Task a
From the article on the album Hand in Hand, set down word for word the passage starting at "Hand in Hand" and ending at "as a bandleader.".

+++ Document text

Hand in Hand is a studio album by American jazz pianist Mulgrew Miller with Kenny Garrett on alto saxophone, Joe Henderson on tenor saxophone, Eddie Henderson on trumpet, Steve Nelson on vibraphone, Christian McBride on bass, and Lewis Nash on drums. The record was released in 1993 by Novus Records. It is Miller's ninth album as a bandleader.

Reception
Scott Yanow of AllMusic wrote: "Mulgrew Miller, a talented McCoy Tyner-influenced pianist, leads an all-star septet on much of this date. The main stars, however, are Miller's nine diverse originals which range from modal to Monkish. With tenor-saxophonist Joe Henderson appearing on five selections, trumpeter Eddie Henderson on six and altoist Kenny Garrett heard throughout the full CD, Miller has a perfect frontline to interpret his tricky but logical originals."

Zan Stewart of the Los Angeles Times noted: "Pianist and composer Miller, making his Novus debut after eight sessions for Landmark, presents a splendid assortment of nine modern mainstream originals—one's by pianist Donald Brown—that are inventive, warm, visceral, swinging, direct and unabashedly musical."

++++++
+++ Supplied information

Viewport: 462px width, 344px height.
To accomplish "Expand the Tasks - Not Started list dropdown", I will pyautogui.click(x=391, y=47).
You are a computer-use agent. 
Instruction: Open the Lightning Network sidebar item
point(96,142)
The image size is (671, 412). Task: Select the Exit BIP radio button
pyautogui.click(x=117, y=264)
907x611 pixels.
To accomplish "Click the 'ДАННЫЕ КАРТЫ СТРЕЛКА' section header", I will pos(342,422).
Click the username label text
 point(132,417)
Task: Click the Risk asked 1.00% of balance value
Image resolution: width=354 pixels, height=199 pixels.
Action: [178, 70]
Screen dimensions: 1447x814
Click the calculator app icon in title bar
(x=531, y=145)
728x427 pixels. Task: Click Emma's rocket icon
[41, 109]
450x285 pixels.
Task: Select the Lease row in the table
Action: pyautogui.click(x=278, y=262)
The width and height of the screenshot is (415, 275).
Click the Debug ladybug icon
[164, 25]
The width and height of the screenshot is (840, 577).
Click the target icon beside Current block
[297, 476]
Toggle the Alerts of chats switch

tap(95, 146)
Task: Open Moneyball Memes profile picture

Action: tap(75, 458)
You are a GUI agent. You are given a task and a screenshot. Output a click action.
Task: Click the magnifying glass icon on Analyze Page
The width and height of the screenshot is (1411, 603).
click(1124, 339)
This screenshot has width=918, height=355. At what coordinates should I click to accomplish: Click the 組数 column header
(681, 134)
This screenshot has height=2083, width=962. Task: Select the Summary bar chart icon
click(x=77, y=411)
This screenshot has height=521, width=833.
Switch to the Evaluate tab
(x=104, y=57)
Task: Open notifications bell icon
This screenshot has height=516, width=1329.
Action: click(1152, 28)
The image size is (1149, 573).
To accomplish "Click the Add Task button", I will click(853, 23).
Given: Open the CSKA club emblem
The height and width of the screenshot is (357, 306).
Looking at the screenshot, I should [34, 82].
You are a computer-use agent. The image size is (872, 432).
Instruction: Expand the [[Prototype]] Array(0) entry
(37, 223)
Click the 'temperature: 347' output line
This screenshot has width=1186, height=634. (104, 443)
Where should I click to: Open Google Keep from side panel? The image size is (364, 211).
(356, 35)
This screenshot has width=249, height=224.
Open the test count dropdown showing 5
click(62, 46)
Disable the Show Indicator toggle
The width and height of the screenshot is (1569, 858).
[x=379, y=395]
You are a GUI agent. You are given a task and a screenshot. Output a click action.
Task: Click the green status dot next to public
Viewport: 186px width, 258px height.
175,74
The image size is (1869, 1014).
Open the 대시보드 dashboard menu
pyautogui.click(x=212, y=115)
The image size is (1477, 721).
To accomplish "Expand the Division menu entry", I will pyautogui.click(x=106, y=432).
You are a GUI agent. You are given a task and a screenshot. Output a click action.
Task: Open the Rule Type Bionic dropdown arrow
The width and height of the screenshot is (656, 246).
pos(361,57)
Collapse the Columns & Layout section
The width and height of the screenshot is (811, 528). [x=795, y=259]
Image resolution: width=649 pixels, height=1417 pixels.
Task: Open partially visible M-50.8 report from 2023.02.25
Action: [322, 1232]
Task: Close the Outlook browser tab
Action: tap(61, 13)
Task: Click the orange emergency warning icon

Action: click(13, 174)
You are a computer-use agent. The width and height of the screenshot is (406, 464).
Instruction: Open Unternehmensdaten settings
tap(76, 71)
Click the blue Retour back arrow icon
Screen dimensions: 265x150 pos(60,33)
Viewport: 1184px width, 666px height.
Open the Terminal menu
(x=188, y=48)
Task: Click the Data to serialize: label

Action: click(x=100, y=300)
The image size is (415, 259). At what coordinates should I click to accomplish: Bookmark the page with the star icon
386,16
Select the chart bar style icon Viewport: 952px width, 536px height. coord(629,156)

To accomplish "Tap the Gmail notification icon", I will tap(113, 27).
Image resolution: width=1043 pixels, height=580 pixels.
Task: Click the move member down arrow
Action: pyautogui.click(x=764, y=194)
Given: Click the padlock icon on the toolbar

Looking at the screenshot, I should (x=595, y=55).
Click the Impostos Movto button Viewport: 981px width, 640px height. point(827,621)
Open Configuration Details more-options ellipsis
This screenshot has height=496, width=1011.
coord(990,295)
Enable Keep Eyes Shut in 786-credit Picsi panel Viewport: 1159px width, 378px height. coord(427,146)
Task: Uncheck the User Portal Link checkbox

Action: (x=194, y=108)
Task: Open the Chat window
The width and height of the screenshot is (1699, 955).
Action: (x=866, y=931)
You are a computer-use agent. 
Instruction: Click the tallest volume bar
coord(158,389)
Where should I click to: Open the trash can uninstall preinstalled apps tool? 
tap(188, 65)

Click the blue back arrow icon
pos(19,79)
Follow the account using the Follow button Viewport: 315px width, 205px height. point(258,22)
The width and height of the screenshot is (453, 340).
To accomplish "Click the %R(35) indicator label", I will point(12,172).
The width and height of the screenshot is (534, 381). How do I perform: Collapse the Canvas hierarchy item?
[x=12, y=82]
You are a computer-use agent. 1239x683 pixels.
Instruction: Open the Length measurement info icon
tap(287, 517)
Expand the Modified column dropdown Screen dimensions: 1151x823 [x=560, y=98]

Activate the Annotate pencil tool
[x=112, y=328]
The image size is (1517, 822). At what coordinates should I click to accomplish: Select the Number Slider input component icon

++++++

Task b
Extract, unchanged, the lines of the entries starting at the line that contains "This screenshot has height=521, width=833." and ending at the line that contains "will click(853, 23).", with both of those lines included.

Response a
Hand in Hand is a studio album by American jazz pianist Mulgrew Miller with Kenny Garrett on alto saxophone, Joe Henderson on tenor saxophone, Eddie Henderson on trumpet, Steve Nelson on vibraphone, Christian McBride on bass, and Lewis Nash on drums. The record was released in 1993 by Novus Records. It is Miller's ninth album as a bandleader.

Response b
This screenshot has height=521, width=833.
Switch to the Evaluate tab
(x=104, y=57)
Task: Open notifications bell icon
This screenshot has height=516, width=1329.
Action: click(1152, 28)
The image size is (1149, 573).
To accomplish "Click the Add Task button", I will click(853, 23).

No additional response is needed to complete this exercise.